Vanessa Moreira gastronomia

A invenção do restaurante

Tipo Opinião
Restaurante Leite, em Recife, é o mais antigo do Brasil em funcionamento. Abriu em 1882 (Foto: Reprodução Instagram )
Foto: Reprodução Instagram Restaurante Leite, em Recife, é o mais antigo do Brasil em funcionamento. Abriu em 1882

Hoje parece natural abrir um cardápio e saber o que esperar: entradas ou petiscos no começo, bebidas no final. Reconhecemos de imediato se estamos em um restaurante regional, de estrada, de self-service, na praia em mesa de plástico ou em salão elegante, com toalhas e talheres alinhados. Mas houve um tempo em que nada disso existia. Comer era quase sempre em casa, entre conhecidos. Foi só com a vida urbana, com as ruas cheias de gente, que surgiu o espaço público de comer entre estranhos: o restaurante.

Na Roma antiga já havia tavernas que serviam refeições simples, mas a invenção do restaurante moderno costuma ser atribuída a Paris, em 1765, quando o comerciante Boulanger abriu uma casa de caldos restauradores — que podiam ter carnes, ouro, pedras preciosas e conhaque — destinados a quem se sentia fraco. A palavra "restaurante" pegou. Poucos anos depois, com a Revolução Francesa, cozinheiros da nobreza passaram a abrir casas abertas ao público. O que era privilégio de reis se transformou em experiência coletiva.
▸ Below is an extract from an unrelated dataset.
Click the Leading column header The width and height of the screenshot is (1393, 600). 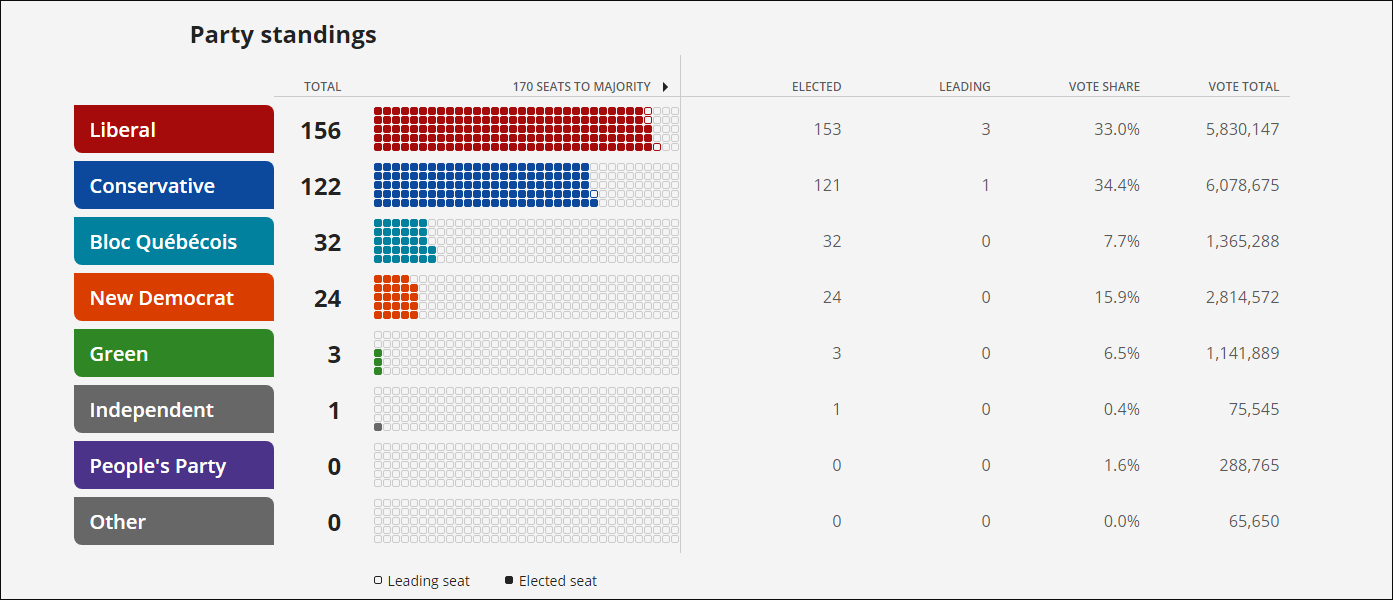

Esses lugares não ofereciam apenas comida: criaram um novo ritual. O restaurante instituiu uma coreografia de garçons, pratos sucessivos, copos e talheres alinhados. Vieram também regras de etiqueta: não colocar os cotovelos à mesa, segurar a taça de certo modo, respeitar a ordem dos serviços. Comer, que era familiar e íntimo, passou a ser espetáculo social. Imagina o estranhamento dos primeiros clientes, acostumados a comer em casa, agora cercados de estranhos, vestidos de forma especial para a ocasião. Não à toa, o ditado "costume de casa vai à rua" soava como advertência: era preciso vigiar os hábitos ordinários para não quebrar regras naquele espaço público que inventava um padrão de comportamento.
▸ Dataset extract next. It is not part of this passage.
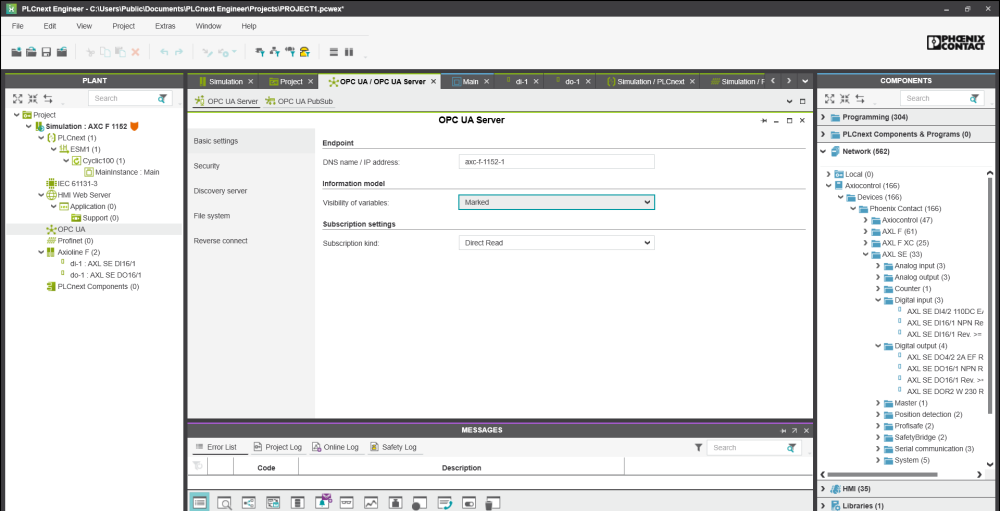This screenshot has width=1000, height=511.
Task: Click the Save project toolbar icon
Action: click(47, 52)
E não eram só os clientes que aprendiam. Os primeiros garçons muitas vezes não tinham o hábito de comer ou beber o que serviam. Como tratar, como se portar, tudo precisava ser ensinado. Houve até um tempo em que eram chamados com assobios, prática que hoje nos causa espanto, mas mostra como a etiqueta foi sendo construída aos poucos.

Alguns restaurantes atravessaram séculos e se tornaram ícones, como o La Tour d'Argent, em Paris, de 1582, o Restaurante Leite, em Recife, de 1882, e a Confeitaria Colombo, no Rio de Janeiro, de 1894. Em Fortaleza, a sociabilidade à mesa também se moldava em lugares icônicos: o Ideal Clube (1931), com jantares e bailes; o Náutico (1929), cujo restaurante abriu em 1952; o Albertu's, na Barra do Ceará, famoso pelas peixadas; e o Caravelle, na Avenida Luciano Carneiro, fundado nos anos 1960 e lembrado como "casa fora de casa". A essas memórias se somam a Peixada do Meio, a do Expedito e a do Alfredo, que marcaram a Beira Mar.
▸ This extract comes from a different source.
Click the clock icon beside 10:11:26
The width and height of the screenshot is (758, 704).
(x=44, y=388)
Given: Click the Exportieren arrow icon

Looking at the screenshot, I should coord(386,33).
Hoje, estamos tão acostumados a essa lógica que quase esquecemos sua invenção. Ir a um restaurante continua sendo mais do que se alimentar: é performar um papel social. Um palco em que cada gesto, do brinde ao modo de cortar a carne, carrega ecos de séculos de história, e nos lembra que comer é também um exercício de pensar como, quando e com quem nos sentamos à mesa.